Les difficultés demeurent…
Sur leur visage, se lisent le désespoir et des interrogations sans fin. Parce qu’elles sont nées dans ces localités, y ont vécu et que l’interrogatoire des morts a prouvé, qu’elles étaient responsables de la mort d’autrui, elles se retrouvent finalement au soir de leurs vies, dans un centre d’accueil, loin des siens et dépouillées de tout, même de la dignité. Pour faire face à leur destin, elles se confient à Dieu à travers la prière. Se lamente Maimouna Sebgo, pensionnaire du Centre de Yako, depuis 4 ans. « Un homme a perdu son enfant et quand on a porté le siongo, il est venu directement me cogner. Je ne suis pas sorcière. Mais comme les gens se sont concertés pour me chasser, on n’y peut rien ».
Les difficultés demeurent et la Sœur Jacqueline Djiedem les vit quotidiennement avec les accusées. « C’est difficile actuellement vu leur nombre ; les logements sont détruits et l’eau ruisselle. Il n’y a pas de lumière, ni de cuisine encore moins de l’assainissement. C’est une préoccupation énorme pour nous qui n’avons plus les moyens pour prendre convenablement soin d’elles. En plus de l’état délabré des bâtiments, il n’y a pas de prise en charge de sanitaire. Plus grave, il y a des violeurs et des voleurs qui guettent l’occasion pour s’en prendre aux vieilles », s’indigne la sœur Jacqueline.
Leur rêve, retourner dans leurs familles
« Chaque jour, elles rêvent de rentrer chez elles et revoir leurs enfants », confie la Sœur Germaine Sawadogo, accompagnatrice au Centre Delwendé. Des initiatives sont en cours pour leur retour. L’Eglise et l’Etat s’attèlent à travers la commission Justice et Paix à favoriser leur retour en famille. D’ailleurs, pour la Sœur Germaine Sawadogo, « c’est une mauvaise pratique de chasser sa maman. Les mamans doivent être à côté de leurs enfants, petits-enfants et leurs belles-filles. Quand elles ne sont pas là, cela crée un manque dans la famille, cela détruit la société et crée des blessures ».
C’est une préoccupation pour l’Etat qui fait « des efforts pour freiner les cas d’exclusion, mais aussi engager des pourparlers, afin que les personnes exclues puissent regagner les familles d’origine, mais la tâche demeure ardue », souligne Yakouba Ouédraogo, directeur régional de la femme, de la solidarité nationale, de la famille et de l’action humanitaire, du Centre-nord.
C’est la raison pour laquelle des lois ont été adoptées pour protéger les personnes victimes d’exclusion sociale.

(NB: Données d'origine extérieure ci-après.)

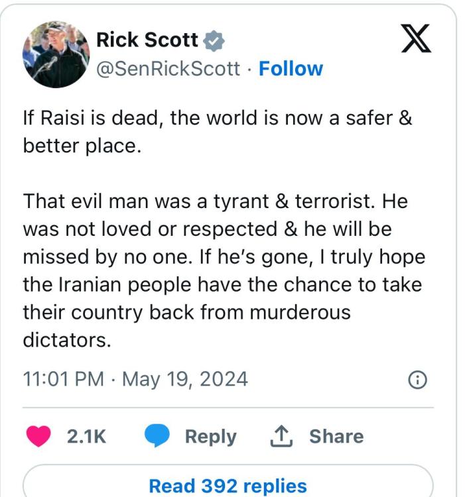Image resolution: width=465 pixels, height=497 pixels.
Task: Click the 2.1K likes count
Action: [86, 436]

Selon les explications d’Isaïe Bamogo, directeur régional des droits humains du Centre-nord, « la loi punit des personnes accusées d’exclusion sociale et les violences faites aux femmes. Il s’agit de la loi CNT 61 et de la loi CNT 61 qui portent sur la promotion et la protection des personnes âgées ».
Mariam Lamizana, présidente de l’ONG Voix de Femmes, à l’origine d’une caravane de presse et de sensibilisation sur la question d’exclusion pour allégations de sorcellerie précise que « la sensibilisation, la conscientisation et la protection doivent continuer, afin de freiner ces violations de droits humains ».
Cette ONG « en guerre » contre le phénomène par la voix de Mariam Lamizana se dit « très préoccupée par la situation et invite les médias à tirer la sonnette d’alarme sur les méfaits de ce fléau ». Quant à Yakouba Ouédraogo « c’est une problématique qui a traversé le temps et concerne tout le Burkina Faso. Beaucoup grandissent avec cela dans la tête et cela devient une question difficile à trancher sur le plan scientifique ».